Data entries
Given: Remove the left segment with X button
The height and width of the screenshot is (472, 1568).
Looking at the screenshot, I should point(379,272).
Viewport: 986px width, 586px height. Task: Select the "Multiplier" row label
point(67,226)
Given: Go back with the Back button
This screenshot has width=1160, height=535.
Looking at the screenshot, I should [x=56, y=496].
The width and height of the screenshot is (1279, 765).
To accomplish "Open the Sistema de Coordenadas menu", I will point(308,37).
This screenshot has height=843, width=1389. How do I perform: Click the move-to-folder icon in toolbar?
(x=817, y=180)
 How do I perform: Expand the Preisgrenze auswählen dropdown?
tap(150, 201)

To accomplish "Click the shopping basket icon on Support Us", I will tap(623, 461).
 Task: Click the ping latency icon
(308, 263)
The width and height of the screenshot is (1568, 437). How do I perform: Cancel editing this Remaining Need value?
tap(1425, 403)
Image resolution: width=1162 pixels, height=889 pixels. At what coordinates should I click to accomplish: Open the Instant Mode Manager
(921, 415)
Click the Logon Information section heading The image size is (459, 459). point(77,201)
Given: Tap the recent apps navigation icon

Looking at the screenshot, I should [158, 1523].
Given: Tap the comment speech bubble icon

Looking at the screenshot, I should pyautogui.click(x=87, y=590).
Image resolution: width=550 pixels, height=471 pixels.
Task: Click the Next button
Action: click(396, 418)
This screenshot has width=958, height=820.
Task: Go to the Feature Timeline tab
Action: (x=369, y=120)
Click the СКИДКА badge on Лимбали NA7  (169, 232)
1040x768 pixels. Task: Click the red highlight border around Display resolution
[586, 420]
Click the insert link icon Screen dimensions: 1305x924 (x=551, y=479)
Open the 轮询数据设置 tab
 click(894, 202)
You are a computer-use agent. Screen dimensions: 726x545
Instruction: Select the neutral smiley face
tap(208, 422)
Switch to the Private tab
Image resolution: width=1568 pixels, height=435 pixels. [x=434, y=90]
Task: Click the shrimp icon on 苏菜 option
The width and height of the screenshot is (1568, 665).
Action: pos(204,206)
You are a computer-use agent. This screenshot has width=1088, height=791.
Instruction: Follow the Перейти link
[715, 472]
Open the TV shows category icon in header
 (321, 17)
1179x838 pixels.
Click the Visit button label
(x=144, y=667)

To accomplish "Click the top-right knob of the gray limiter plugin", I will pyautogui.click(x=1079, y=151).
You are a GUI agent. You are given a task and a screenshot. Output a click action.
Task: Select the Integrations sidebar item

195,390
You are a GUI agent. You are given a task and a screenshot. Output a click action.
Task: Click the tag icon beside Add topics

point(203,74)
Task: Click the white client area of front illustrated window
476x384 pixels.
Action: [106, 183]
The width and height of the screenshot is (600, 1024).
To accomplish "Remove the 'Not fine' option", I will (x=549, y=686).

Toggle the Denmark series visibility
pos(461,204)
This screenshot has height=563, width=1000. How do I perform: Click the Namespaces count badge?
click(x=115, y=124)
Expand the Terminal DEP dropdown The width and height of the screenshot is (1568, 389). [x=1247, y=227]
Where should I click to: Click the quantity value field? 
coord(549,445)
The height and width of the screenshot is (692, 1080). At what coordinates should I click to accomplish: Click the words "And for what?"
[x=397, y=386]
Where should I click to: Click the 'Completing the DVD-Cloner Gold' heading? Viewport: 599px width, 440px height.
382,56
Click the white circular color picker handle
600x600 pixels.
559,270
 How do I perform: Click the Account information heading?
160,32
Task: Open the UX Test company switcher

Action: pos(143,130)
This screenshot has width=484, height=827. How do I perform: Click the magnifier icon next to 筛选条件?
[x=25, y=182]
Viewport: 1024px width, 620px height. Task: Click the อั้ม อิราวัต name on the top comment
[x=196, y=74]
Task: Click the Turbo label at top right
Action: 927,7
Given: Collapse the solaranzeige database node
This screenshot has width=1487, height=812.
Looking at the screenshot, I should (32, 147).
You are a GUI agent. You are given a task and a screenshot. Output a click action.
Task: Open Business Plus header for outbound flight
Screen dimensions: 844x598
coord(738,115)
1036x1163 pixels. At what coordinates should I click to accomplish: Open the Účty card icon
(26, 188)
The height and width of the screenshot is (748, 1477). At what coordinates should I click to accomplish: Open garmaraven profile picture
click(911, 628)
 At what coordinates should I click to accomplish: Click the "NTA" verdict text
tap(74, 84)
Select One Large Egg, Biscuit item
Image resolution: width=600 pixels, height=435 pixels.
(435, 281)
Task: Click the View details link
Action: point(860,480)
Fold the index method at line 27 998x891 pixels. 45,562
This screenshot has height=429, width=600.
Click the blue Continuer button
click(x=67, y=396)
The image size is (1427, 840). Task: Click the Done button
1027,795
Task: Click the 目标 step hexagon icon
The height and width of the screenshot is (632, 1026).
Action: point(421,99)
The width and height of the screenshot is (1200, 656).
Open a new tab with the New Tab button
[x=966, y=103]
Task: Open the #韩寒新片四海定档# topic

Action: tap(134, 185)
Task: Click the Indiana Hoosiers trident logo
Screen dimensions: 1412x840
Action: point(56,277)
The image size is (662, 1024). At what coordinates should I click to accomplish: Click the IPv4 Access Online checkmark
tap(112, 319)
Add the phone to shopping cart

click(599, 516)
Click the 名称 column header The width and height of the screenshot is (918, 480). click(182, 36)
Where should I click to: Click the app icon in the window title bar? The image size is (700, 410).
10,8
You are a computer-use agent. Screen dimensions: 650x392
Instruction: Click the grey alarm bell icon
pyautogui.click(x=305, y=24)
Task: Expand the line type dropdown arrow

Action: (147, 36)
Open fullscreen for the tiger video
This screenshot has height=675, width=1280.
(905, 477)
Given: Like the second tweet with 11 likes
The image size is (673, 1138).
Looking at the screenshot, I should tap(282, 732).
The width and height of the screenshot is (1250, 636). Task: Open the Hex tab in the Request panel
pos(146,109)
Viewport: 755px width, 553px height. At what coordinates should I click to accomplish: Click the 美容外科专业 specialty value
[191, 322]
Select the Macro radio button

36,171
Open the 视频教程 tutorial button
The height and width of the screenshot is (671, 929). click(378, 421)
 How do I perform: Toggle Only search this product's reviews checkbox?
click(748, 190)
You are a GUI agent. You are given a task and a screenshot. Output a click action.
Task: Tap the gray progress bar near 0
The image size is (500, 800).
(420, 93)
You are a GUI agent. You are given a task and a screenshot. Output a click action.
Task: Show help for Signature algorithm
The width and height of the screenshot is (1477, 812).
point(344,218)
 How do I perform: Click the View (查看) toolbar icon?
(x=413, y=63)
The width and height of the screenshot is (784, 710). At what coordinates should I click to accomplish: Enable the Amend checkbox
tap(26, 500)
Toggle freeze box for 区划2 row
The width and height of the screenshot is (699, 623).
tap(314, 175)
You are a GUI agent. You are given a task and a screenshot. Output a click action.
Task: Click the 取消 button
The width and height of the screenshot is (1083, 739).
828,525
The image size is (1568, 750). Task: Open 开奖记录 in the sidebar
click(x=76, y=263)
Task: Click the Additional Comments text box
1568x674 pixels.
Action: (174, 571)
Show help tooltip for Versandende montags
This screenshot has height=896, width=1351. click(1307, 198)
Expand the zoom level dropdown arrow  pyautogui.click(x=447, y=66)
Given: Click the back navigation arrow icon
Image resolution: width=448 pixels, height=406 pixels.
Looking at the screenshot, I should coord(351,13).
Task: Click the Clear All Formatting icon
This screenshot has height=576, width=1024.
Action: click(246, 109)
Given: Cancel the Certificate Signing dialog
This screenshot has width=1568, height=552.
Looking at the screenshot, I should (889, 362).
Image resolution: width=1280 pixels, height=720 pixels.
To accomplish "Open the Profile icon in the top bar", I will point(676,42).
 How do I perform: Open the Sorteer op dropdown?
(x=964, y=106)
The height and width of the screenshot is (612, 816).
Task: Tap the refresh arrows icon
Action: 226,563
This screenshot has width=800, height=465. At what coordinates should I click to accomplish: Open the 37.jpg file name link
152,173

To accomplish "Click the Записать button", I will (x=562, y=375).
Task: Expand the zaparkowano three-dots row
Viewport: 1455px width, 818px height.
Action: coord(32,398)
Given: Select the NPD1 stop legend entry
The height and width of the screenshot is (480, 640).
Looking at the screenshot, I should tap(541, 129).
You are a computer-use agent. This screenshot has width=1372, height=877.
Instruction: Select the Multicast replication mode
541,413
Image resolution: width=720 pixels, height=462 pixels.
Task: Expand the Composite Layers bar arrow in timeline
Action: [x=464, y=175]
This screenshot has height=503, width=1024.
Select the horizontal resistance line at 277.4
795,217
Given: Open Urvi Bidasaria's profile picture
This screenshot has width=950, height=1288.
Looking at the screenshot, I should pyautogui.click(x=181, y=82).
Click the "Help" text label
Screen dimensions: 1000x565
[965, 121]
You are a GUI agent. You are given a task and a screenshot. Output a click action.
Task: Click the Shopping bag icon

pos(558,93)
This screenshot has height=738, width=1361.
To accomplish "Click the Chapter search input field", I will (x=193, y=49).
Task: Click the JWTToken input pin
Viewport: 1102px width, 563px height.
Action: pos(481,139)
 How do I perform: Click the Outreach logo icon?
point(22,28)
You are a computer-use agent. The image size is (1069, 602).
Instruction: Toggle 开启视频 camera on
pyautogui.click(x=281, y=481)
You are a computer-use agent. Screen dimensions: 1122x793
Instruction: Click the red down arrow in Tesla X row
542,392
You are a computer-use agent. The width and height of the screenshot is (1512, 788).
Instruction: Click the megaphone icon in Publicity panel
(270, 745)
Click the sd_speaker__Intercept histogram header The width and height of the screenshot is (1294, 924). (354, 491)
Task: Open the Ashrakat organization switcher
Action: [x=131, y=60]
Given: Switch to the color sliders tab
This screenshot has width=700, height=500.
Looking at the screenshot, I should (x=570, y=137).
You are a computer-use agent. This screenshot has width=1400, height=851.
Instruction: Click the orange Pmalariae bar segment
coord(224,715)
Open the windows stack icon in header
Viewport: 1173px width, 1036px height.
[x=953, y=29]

### [WHAT YOU NEED TO DO]
Looking at the data above, return every line from the one with "Task: Open the #韩寒新片四海定档# topic" down to the one with "Task: Click the 取消 button", exactly and inclusively.

### [ANSWER TO THIS TASK]
Task: Open the #韩寒新片四海定档# topic

Action: tap(134, 185)
Task: Click the Indiana Hoosiers trident logo
Screen dimensions: 1412x840
Action: point(56,277)
The image size is (662, 1024). At what coordinates should I click to accomplish: Click the IPv4 Access Online checkmark
tap(112, 319)
Add the phone to shopping cart

click(599, 516)
Click the 名称 column header The width and height of the screenshot is (918, 480). click(182, 36)
Where should I click to: Click the app icon in the window title bar? The image size is (700, 410).
10,8
You are a computer-use agent. Screen dimensions: 650x392
Instruction: Click the grey alarm bell icon
pyautogui.click(x=305, y=24)
Task: Expand the line type dropdown arrow

Action: (147, 36)
Open fullscreen for the tiger video
This screenshot has height=675, width=1280.
(905, 477)
Given: Like the second tweet with 11 likes
The image size is (673, 1138).
Looking at the screenshot, I should tap(282, 732).
The width and height of the screenshot is (1250, 636). Task: Open the Hex tab in the Request panel
pos(146,109)
Viewport: 755px width, 553px height. At what coordinates should I click to accomplish: Click the 美容外科专业 specialty value
[191, 322]
Select the Macro radio button

36,171
Open the 视频教程 tutorial button
The height and width of the screenshot is (671, 929). click(378, 421)
 How do I perform: Toggle Only search this product's reviews checkbox?
click(748, 190)
You are a GUI agent. You are given a task and a screenshot. Output a click action.
Task: Tap the gray progress bar near 0
The image size is (500, 800).
(420, 93)
You are a GUI agent. You are given a task and a screenshot. Output a click action.
Task: Show help for Signature algorithm
The width and height of the screenshot is (1477, 812).
point(344,218)
 How do I perform: Click the View (查看) toolbar icon?
(x=413, y=63)
The width and height of the screenshot is (784, 710). At what coordinates should I click to accomplish: Enable the Amend checkbox
tap(26, 500)
Toggle freeze box for 区划2 row
The width and height of the screenshot is (699, 623).
tap(314, 175)
You are a GUI agent. You are given a task and a screenshot. Output a click action.
Task: Click the 取消 button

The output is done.